Activists are staging a protest today from 07:30 to 09:30, intending to send letters to the Secretary of State for Housing, Patrícia Gonçalves Costa, and the Minister of Infrastructure and Housing, Miguel Pinto Luz.
“Problems range from north to south of the country, with cuts to rent support and the ‘Porta65’ program. There are only 10 tickets issued in the morning and 10 in the afternoon for face-to-face assistance in Lisbon and Porto. It’s impossible to get help online or by phone,” lamented André Escoval, spokesperson for the “Porta-a-Porta” movement.
One of the banners held by “Porta-a-Porta” members reads, “tired of choosing between paying rent or eating.”
Today, since early morning, dozens of people have been waiting outside the Institute of Housing and Urban Rehabilitation (IHRU) in Lisbon to obtain one of the 20 daily tickets for assistance and some support to pay house rent.

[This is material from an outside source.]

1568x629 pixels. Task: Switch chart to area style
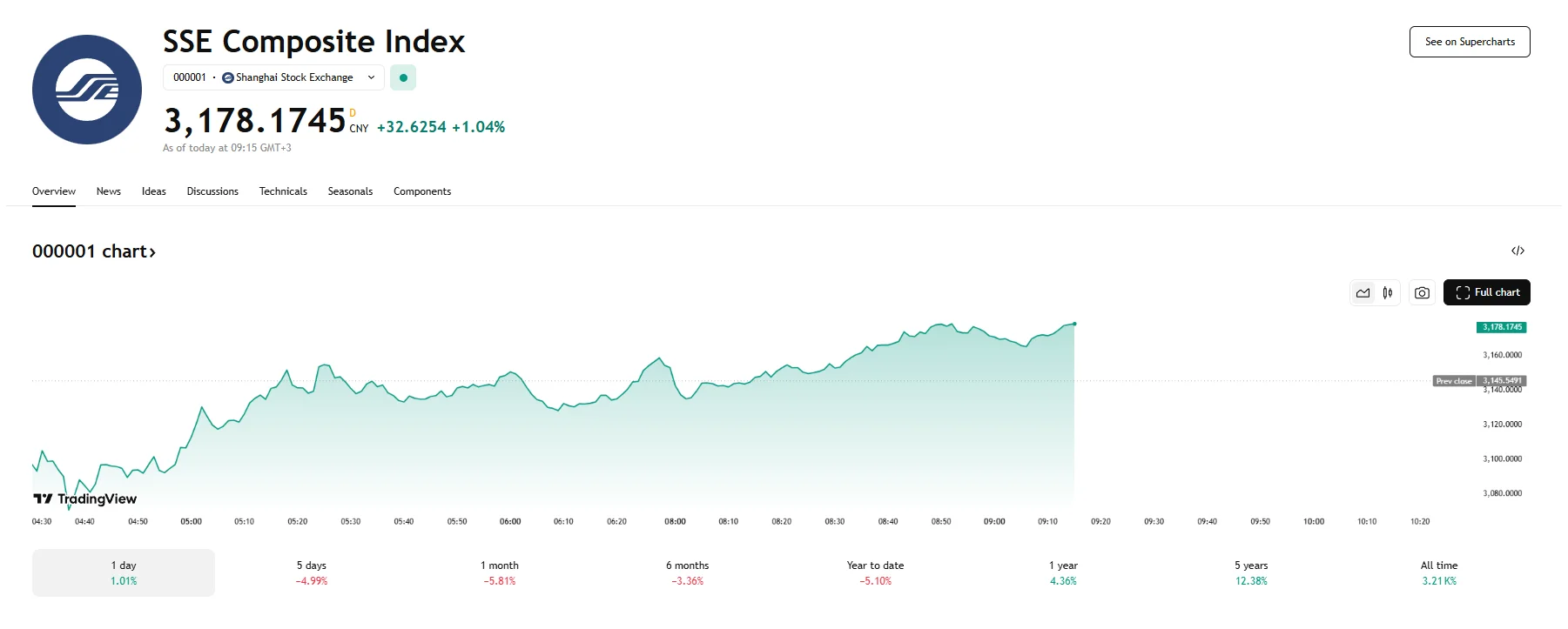pos(1363,293)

The first person in line, elderly caregiver Maria Santos Godinho, 59, arrived at 04:45 from Odivelas to handle a situation for a friend of the same age who “had to go to E-REDES because the electrical panel exploded due to humidity in Monte da Caparica, leaving them without electricity.”

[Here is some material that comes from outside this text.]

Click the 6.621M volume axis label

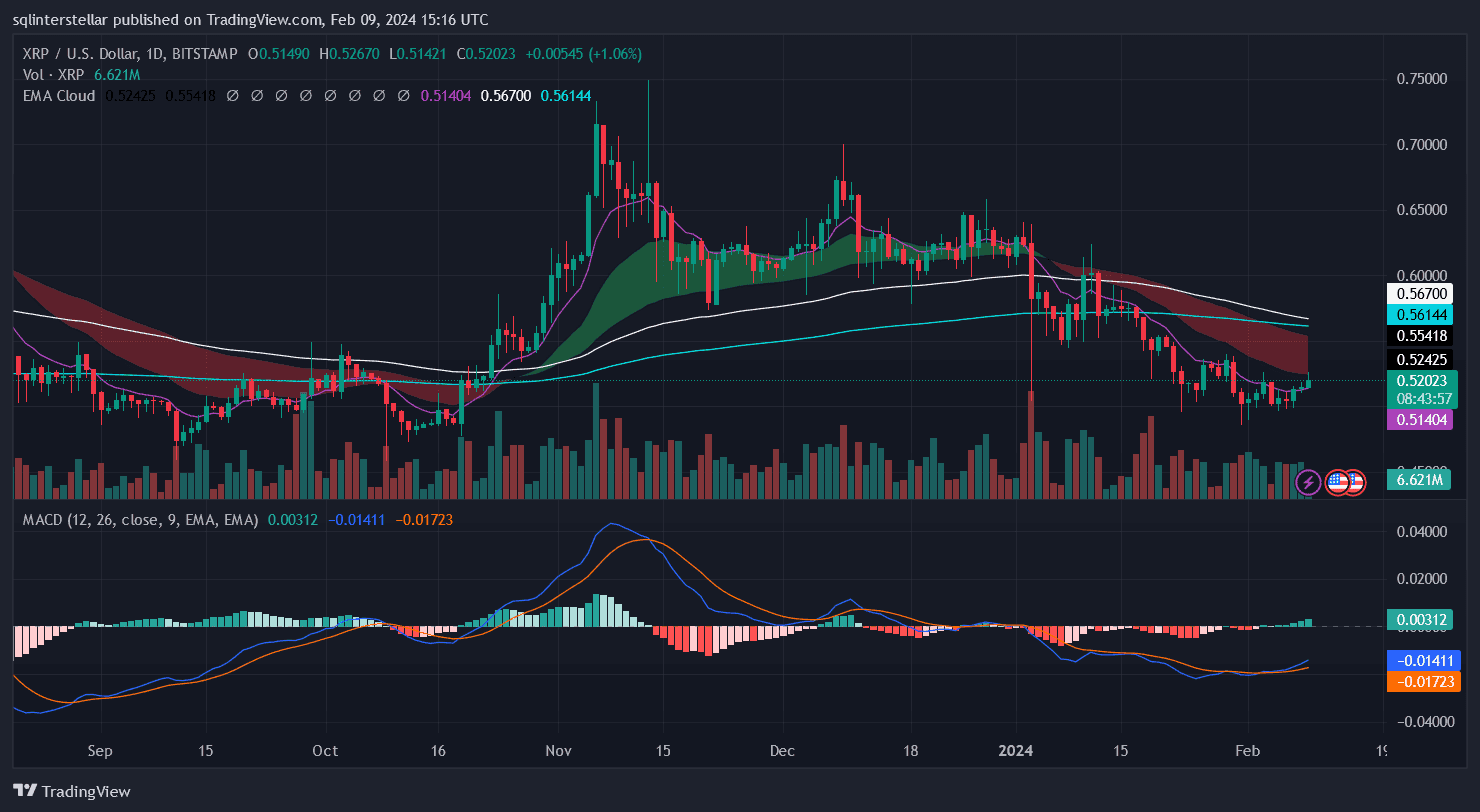coord(1420,480)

“This is worse than going to the doctor. We have to sleep here. They don’t respond to emails, don’t answer phones. We have to come here and insist. Otherwise, they send us away without resolving anything,” she criticized.

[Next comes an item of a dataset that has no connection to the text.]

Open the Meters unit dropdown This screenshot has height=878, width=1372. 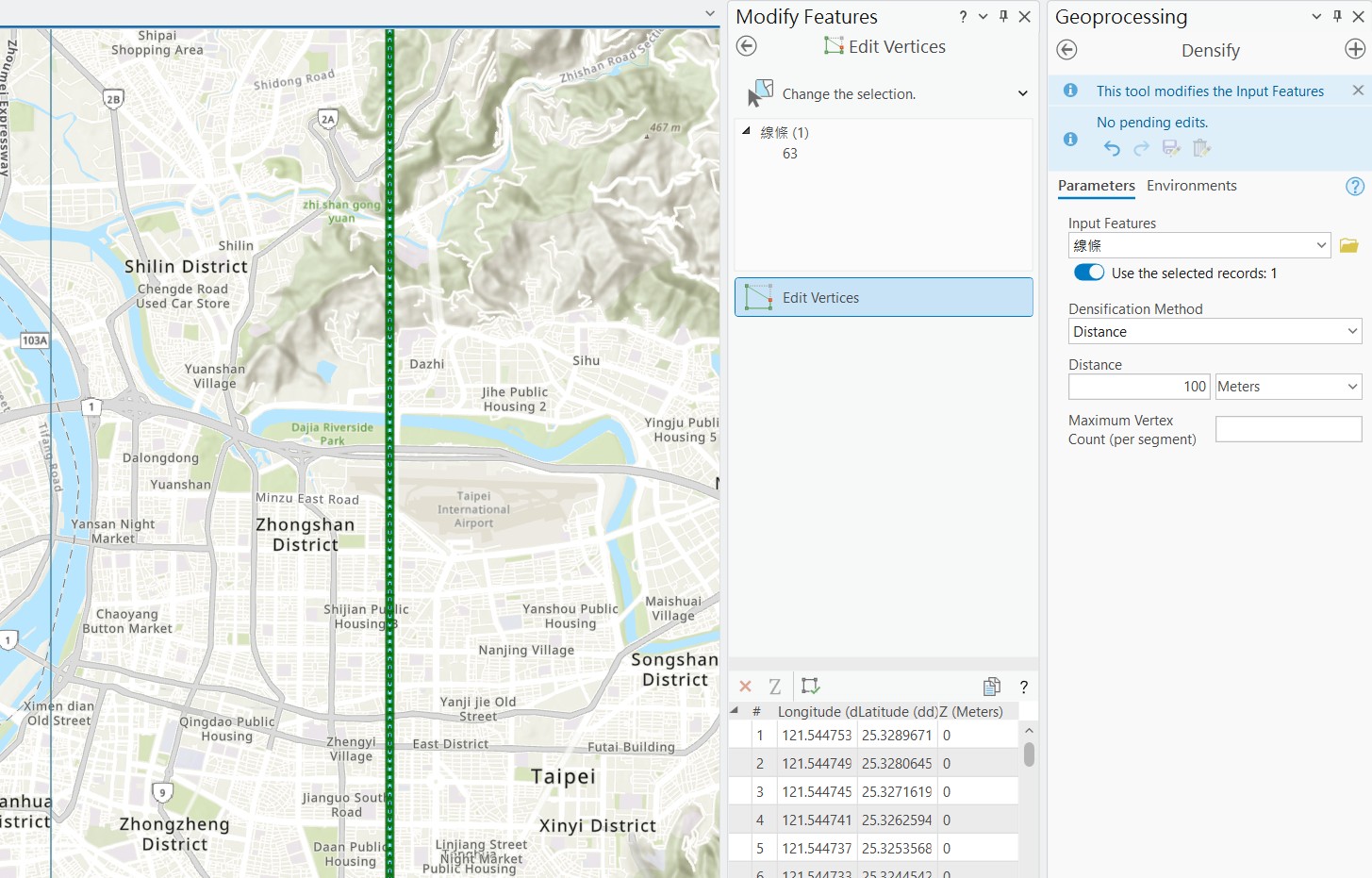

Further back in the early queue was Raquel Djaló, 32, a single mother of a 14-year-old boy and a 12-year-old girl, who suddenly stopped receiving her housing support without any “explanation or justification.”
“There must be more tickets. We leave work to come here. I had to leave my daughter with others to be here at 06:00,” expressed the Amadora resident, with Guinean-Bissau roots, in frustration.
In a statement on October 14 at the end of a meeting at the Assembly of the Republic, the president of the IHRU, António Costa Pereira, acknowledged that the situation is “very serious,” particularly the delays in addressing the almost 60,000 beneficiaries of the Extraordinary Rent Support Program (PAER) whose situations remain unresolved.